Grendel explores the power, consequences, seductions, and deceptions of various forms of language. Language is what separates Grendel from nature and from his mother. His ability to speak marks him as different from the rest of the natural world that cannot respond to him. The very language that enables Grendel to tell his own story actually isolates him within what Grendel calls a “pale skin of words that closes me in like a coffin.” His use of language connects him to the Danes, but even they are often unable (or unwilling) to understand him.
Through the character of the Shaper, the novel displays both the power and deception of language. The Shaper is able to make the lies of heroism seem true and alluring. His very name implies that his artful language has the power to shape and change things. In making a comprehensible order out of the chaos of the world and in presenting a glorified narrative of the history of the Danes, the Shaper holds a central place in Hrothgar’s kingdom. Grendel is both intrigued and outraged by the Shaper’s songs, which he often goes to hear. He knows that the songs are lies, but is also carried away by the beauty and pleasure of the Shaper’s art. As the novel progresses, Grendel’s own narration is even influenced by the Shaper’s language, as it becomes self-consciously poetic and interspersed with passages of verse.
The novel’s stance on language is thus deeply ambiguous. On the one hand, language allows Grendel to communicate with the dragon and the Danes, but on the other hand it isolates him from his mother and from nature. As wielded by the Shaper, language is a powerful social force, uniting the Danes under a set of shared stories, and is able to attain a kind of order and beauty not found elsewhere in the world. But, as Grendel knows, this powerful use of language is built upon a series of lies and is ultimately deceitful and false.
Language Quotes in Grendel
Talking, talking, spinning a spell, pale skin of words that closes me in like a coffin.
I found I understood them: it was my own language, but spoken in a strange way... They were small, these creatures, with dead-looking eyes and gray-white faces, and yet in some ways they were like us, except ridiculous and, at the same time, mysteriously irritating, like rats. Their movements were stiff and regular, as if figured by logic... We stared at each other.
I tried to tell her all that had happened, all that I’d come to understand: the meaningless objectness of the world, the universal bruteness. She only stared, troubled at my noise. She’d forgotten all language long ago, or maybe had never known any.
So he sang—or intoned, with the harp behind him—twisting together like sailors’ ropes the bits and pieces of the best old songs.
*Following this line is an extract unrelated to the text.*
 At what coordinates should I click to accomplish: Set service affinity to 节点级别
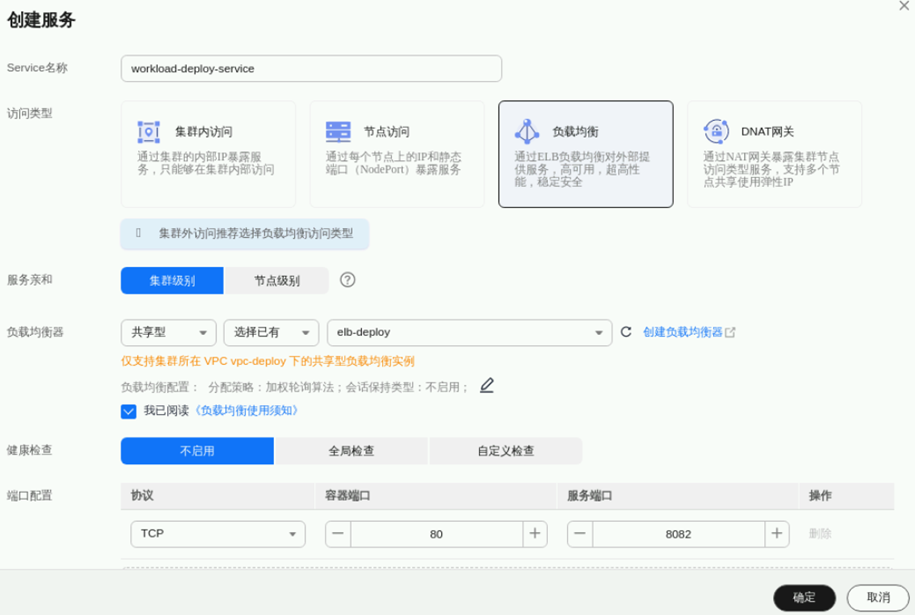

The people were hushed. Even the surrounding hills were hushed, as if brought low by language.
It was a cold-blooded lie that a god had lovingly made the world and set out the sun and moon as lights to land-dwellers, that brothers had fought, that one of the races was saved, the other cursed. Yet he, the old Shaper, might make it true, by the sweetness of his harp, his cunning trickery. It came to me with a fierce jolt that I wanted it. As they did too, though vicious animals, cunning, cracked with theories. I wanted it, yes! Even if I must be the outcast, cursed by the rules of his hideous fable.